::: Document segment :::
We propose a novel two-stage approach for jointly estimating the parameters from (1)–(3) denoted by \(\varvec{\varTheta }=(\varvec{\beta },\varvec{\delta }, \sigma ^2, \alpha , \varvec{\phi }_1,\ldots ,\varvec{\phi }_N, \rho _1,\ldots ,\rho _N, \tau _1^{2},\ldots ,\tau _N^{2})\) and an appropriate neighbourhood matrix (matrices) for the data, which extends the current approach of using \({\mathbf {W}}\) constructed from the border sharing rule. We propose approaches for estimating both static (\({\mathbf {W}}_E\)) and time-varying (\({\mathbf {W}}_{E_{t}}\)) neighbourhood matrices, where for the former \({\mathbf {W}}_E\) is used in (3) for all time periods t while for the latter a separate \({\mathbf {W}}_{E_{t}}\) is used in (3) for each time period t. In stage 1 we estimate (\({\mathbf {W}}_{E}\), \({\mathbf {W}}_{E_{t}}\)) using a graph-based optimisation algorithm, and in stage 2 we estimate the posterior distribution
\(f(\varvec{\varTheta } |{\mathbf {W}}_{E}, {\mathbf {Y}})\) or \(f(\varvec{\varTheta } |{\mathbf {W}}_{E_1},\ldots ,{\mathbf {W}}_{E_N}, {\mathbf {Y}})\) conditional on the estimated neighbourhood matrices. Our methodology thus brings areal unit modelling into line with standard practice in geostatistical modelling, which is to first estimate a trend model and then identify an appropriate autocorrelation structure via residual analysis.
Stage 1: Estimating \({\mathbf {W}}_{E}\) or \(({\mathbf {W}}_{E_1},\ldots ,{\mathbf {W}}_{E_N})\)
::: Data provided :::
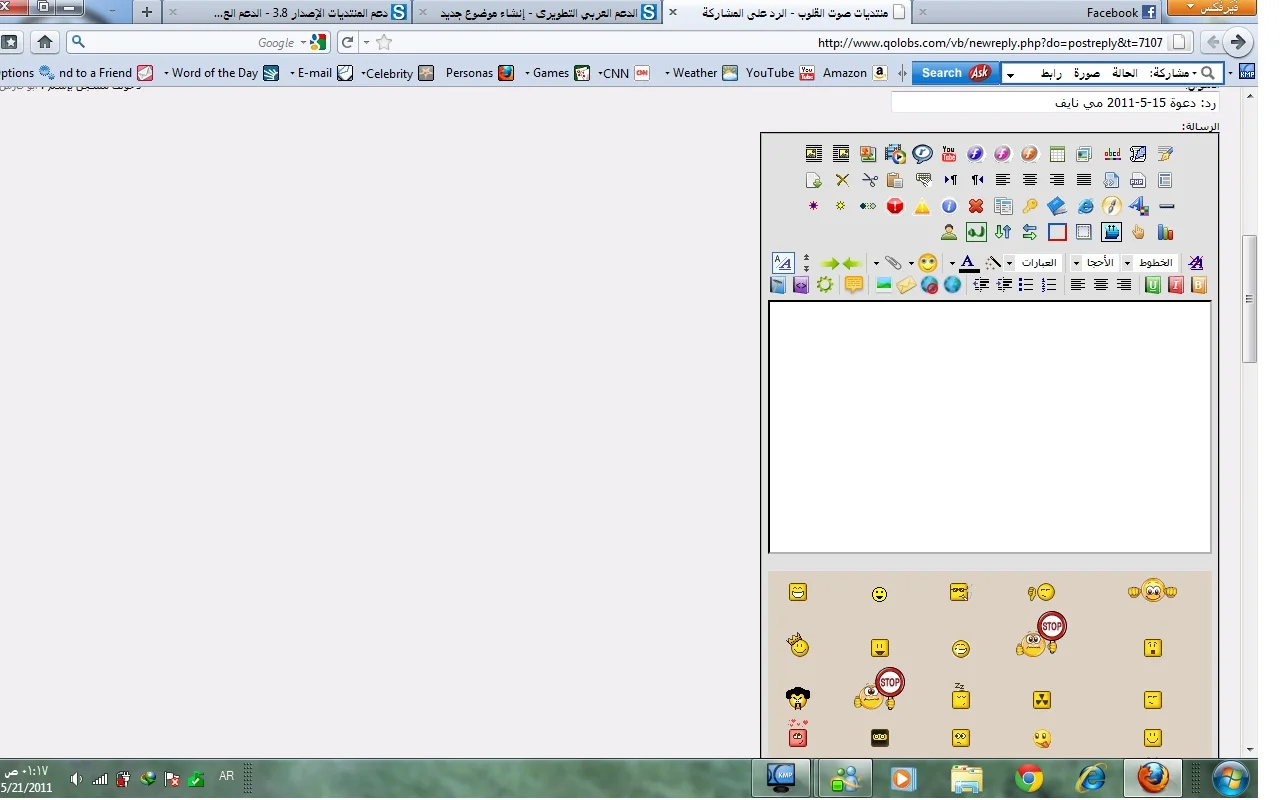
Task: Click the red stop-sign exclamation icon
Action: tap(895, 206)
:::
::: Data provided :::
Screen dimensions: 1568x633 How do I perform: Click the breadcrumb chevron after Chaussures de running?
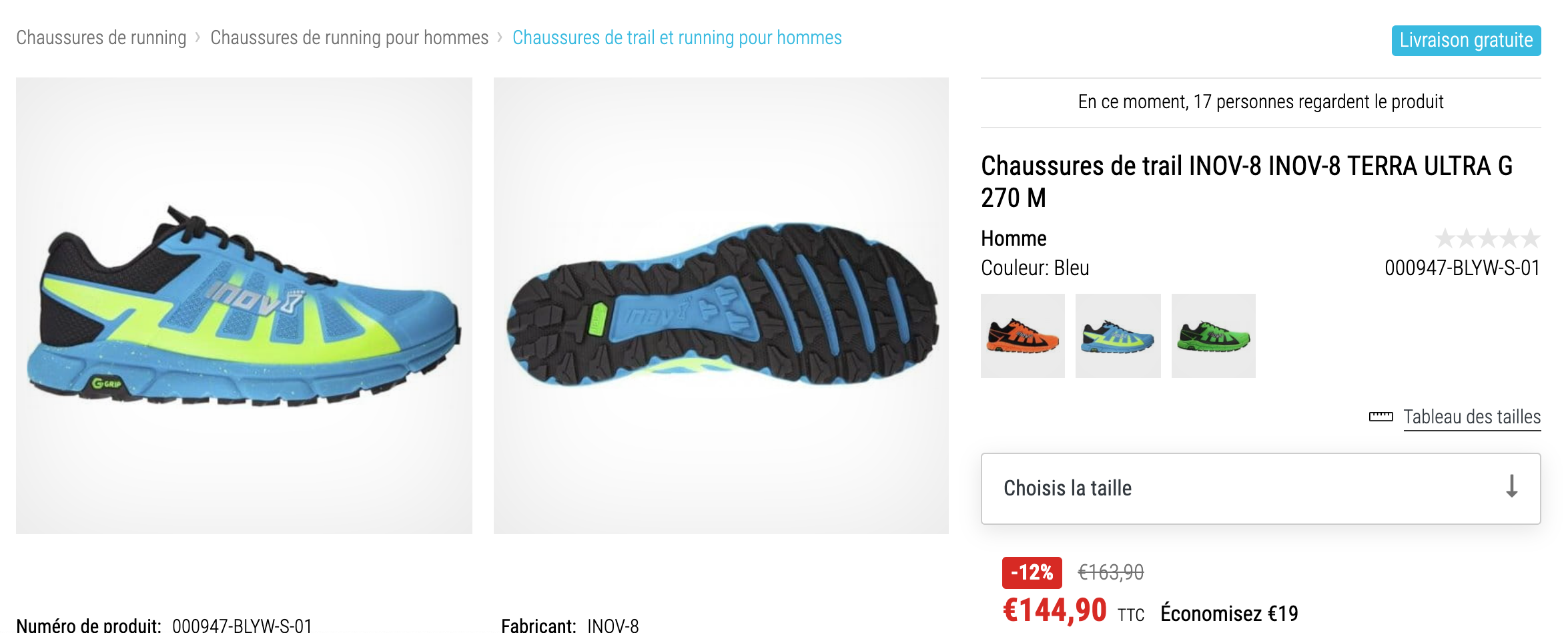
:::
::: Data provided :::
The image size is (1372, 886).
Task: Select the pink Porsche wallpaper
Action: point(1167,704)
:::
▶ **Task prompt**: Reproduce in full the passage on the two-stage approach for estimating neighbourhood matrices, from its first sentence through its closing "Stage 1" heading.

▶ **Written answer**:
We propose a novel two-stage approach for jointly estimating the parameters from (1)–(3) denoted by \(\varvec{\varTheta }=(\varvec{\beta },\varvec{\delta }, \sigma ^2, \alpha , \varvec{\phi }_1,\ldots ,\varvec{\phi }_N, \rho _1,\ldots ,\rho _N, \tau _1^{2},\ldots ,\tau _N^{2})\) and an appropriate neighbourhood matrix (matrices) for the data, which extends the current approach of using \({\mathbf {W}}\) constructed from the border sharing rule. We propose approaches for estimating both static (\({\mathbf {W}}_E\)) and time-varying (\({\mathbf {W}}_{E_{t}}\)) neighbourhood matrices, where for the former \({\mathbf {W}}_E\) is used in (3) for all time periods t while for the latter a separate \({\mathbf {W}}_{E_{t}}\) is used in (3) for each time period t. In stage 1 we estimate (\({\mathbf {W}}_{E}\), \({\mathbf {W}}_{E_{t}}\)) using a graph-based optimisation algorithm, and in stage 2 we estimate the posterior distribution
\(f(\varvec{\varTheta } |{\mathbf {W}}_{E}, {\mathbf {Y}})\) or \(f(\varvec{\varTheta } |{\mathbf {W}}_{E_1},\ldots ,{\mathbf {W}}_{E_N}, {\mathbf {Y}})\) conditional on the estimated neighbourhood matrices. Our methodology thus brings areal unit modelling into line with standard practice in geostatistical modelling, which is to first estimate a trend model and then identify an appropriate autocorrelation structure via residual analysis.
Stage 1: Estimating \({\mathbf {W}}_{E}\) or \(({\mathbf {W}}_{E_1},\ldots ,{\mathbf {W}}_{E_N})\)